◆ **Seitenauszug**:
Internetvideo der Woche:Schwein für gewisse Stunden

Sinnbild für Männercharakter und Wurstlieferant: Was wäre der Mensch ohne Schwein? Schweine, die tanzen und Kondome kaufen, in einer völlig versauten Clip-Kritik.

C. Kortmann

Mit Schweinen als Persönlichkeit hat der Bewohner eines westlichen Industrielandes selten zu tun. Das Tier begegnet ihm vor allem als Begriff "Schwein", mit dem eine Fleischsorte bezeichnet wird. Schließlich sind Schweine die Hauptleidtragenden des trotz aller Lebensmittelskandale ungebrochenen Hungers auf billige Fleischwaren.

Deshalb werden in Massenmastbetrieben mit mehr als 70.000 Schweinen im Sekundentakt Schinken und Grillwürstchen produziert. Zwar weiß man längst, dass Schweine zu den sozialsten und intelligentesten Säugetieren gehören, oft umgänglicher und klüger sind als Hunde, und ein Hängebauchschwein es auf die Couch von George Clooney geschafft hat. Doch für die Massenware Schwein hat dieses Wissen keine ethische Konsequenz.

Liebe auf den schwersten Blick

Erstaunlich, dass der Mensch seinen lieblos-kaltherzigen Umgang mit der Spezies nach wie vor mit einem liebevollen metaphorischen Bild des Tieres in Einklang bringt. Eigentlich steht das Schwein für die geschundene, in Gefängnisse gepferchte Kreatur, aber in seinem öffentlichen Bild herrscht ein Charakterzug vor, der eher auf Aberglauben denn auf Aufklärung beruht.

Weil das Schwein sich (wie der Fango-Wellnessmensch) im Matsch recht wohlfühlt, gilt sein Wesen als dreckig und verschlagen. Mein Biologielehrer, Landwirt, Freigeist und coole Sau, wusste es schon vor 20 Jahren besser: "Wenn mich jemand ein Schwein nennt, bedanke ich mich für das Kompliment!"

◆ **Ausgangsdaten**:
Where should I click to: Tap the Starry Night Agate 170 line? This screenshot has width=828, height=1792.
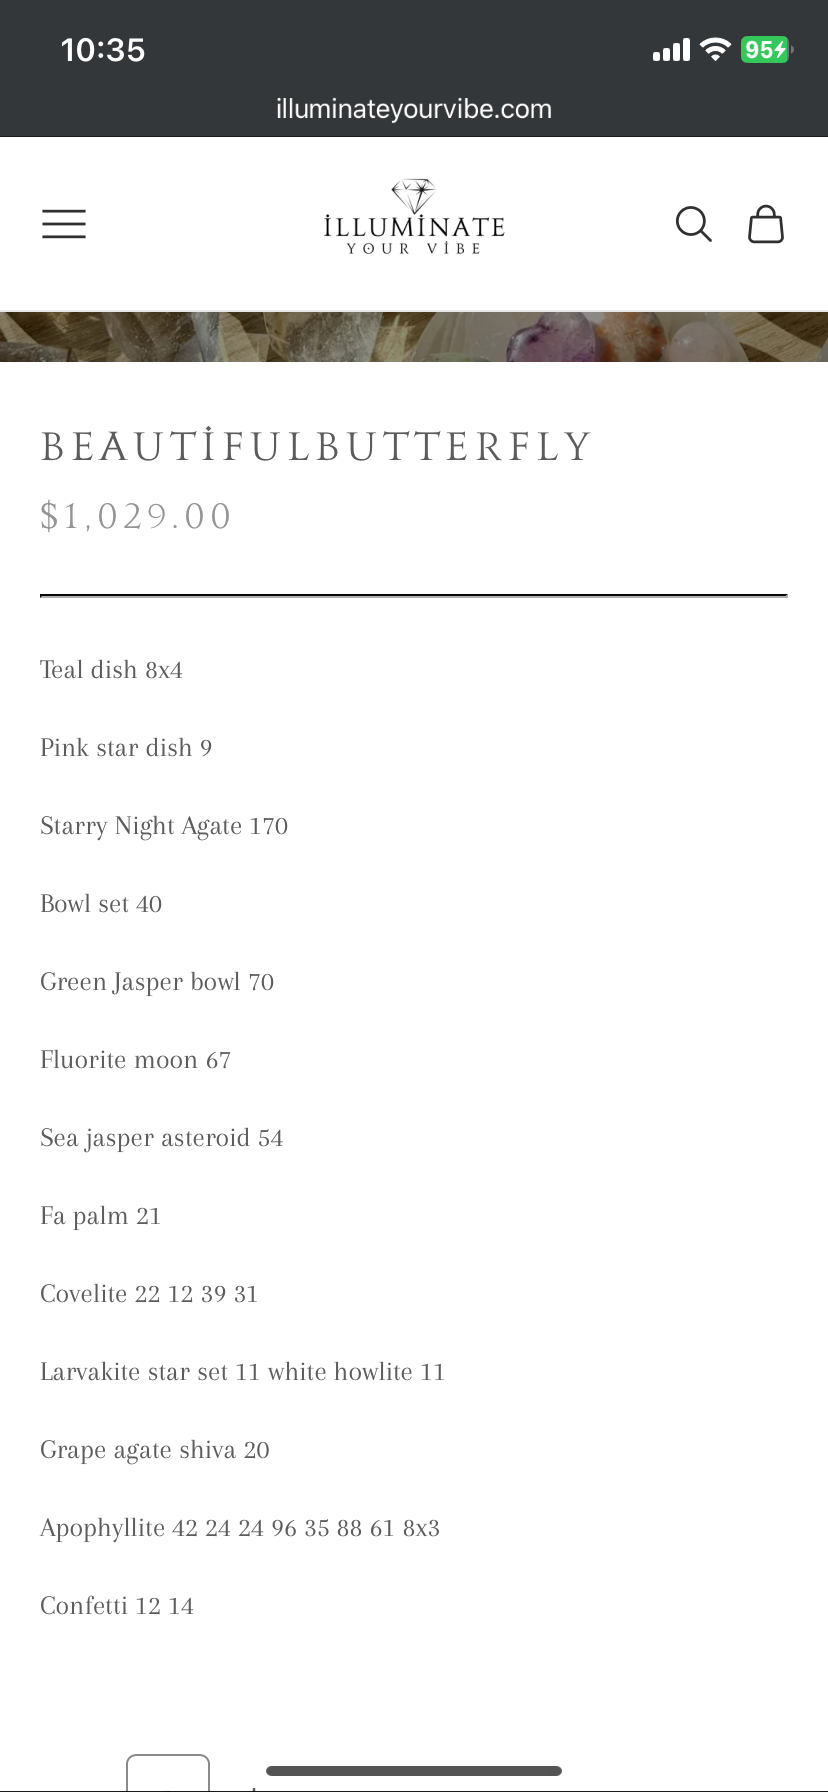pos(164,826)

◆ **Die Aufgabe**:
Gib die Stelle aus dem Text über Schweine wieder, beginnend bei "Mit Schweinen als" und endend bei "Hungers auf billige Fleischwaren.", und tausche dabei "Fleischsorte" gegen "Fleischart" aus.

◆ **Ergebnis der Übung**:
Mit Schweinen als Persönlichkeit hat der Bewohner eines westlichen Industrielandes selten zu tun. Das Tier begegnet ihm vor allem als Begriff "Schwein", mit dem eine Fleischart bezeichnet wird. Schließlich sind Schweine die Hauptleidtragenden des trotz aller Lebensmittelskandale ungebrochenen Hungers auf billige Fleischwaren.